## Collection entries
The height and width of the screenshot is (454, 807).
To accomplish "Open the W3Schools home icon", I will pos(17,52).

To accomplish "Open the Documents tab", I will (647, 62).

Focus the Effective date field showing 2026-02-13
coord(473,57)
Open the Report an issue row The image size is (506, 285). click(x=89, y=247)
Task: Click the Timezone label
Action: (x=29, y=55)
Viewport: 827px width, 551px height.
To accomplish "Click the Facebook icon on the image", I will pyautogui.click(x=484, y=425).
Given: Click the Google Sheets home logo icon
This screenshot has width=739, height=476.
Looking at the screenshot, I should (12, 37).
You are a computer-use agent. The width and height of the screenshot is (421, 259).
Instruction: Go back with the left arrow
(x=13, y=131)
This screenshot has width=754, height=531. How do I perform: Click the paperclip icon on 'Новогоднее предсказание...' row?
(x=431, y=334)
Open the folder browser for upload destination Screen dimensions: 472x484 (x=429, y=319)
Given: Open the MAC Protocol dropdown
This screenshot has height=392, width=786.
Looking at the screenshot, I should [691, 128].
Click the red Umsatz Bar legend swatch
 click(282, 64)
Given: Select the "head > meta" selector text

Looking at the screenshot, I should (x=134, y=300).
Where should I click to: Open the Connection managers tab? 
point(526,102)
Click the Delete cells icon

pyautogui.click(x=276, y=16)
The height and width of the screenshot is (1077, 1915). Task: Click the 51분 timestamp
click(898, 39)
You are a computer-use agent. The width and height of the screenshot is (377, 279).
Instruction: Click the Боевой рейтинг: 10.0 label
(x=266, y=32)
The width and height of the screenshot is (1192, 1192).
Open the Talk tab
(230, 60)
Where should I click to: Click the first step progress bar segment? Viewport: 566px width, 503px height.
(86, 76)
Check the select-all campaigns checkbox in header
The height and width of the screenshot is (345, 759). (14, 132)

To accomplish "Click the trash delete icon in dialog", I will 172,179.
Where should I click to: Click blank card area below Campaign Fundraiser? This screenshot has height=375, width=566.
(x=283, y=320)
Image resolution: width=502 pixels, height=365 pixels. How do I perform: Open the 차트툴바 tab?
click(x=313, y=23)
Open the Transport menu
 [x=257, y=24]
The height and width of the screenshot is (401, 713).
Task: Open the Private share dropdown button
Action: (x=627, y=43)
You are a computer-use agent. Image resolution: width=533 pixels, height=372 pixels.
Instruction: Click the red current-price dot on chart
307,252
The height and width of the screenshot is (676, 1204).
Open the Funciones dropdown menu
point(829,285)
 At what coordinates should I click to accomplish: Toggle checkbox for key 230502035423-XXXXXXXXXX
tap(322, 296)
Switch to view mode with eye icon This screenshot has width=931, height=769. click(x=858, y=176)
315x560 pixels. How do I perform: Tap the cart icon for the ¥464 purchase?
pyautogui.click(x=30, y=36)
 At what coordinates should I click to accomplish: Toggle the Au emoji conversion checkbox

## Exercise directions
Show every line from the entries above in which "agent" appears.

## Reply to the exercise
You are a computer-use agent. The width and height of the screenshot is (421, 259).
You are a computer-use agent. The width and height of the screenshot is (377, 279).
You are a computer-use agent. Image resolution: width=533 pixels, height=372 pixels.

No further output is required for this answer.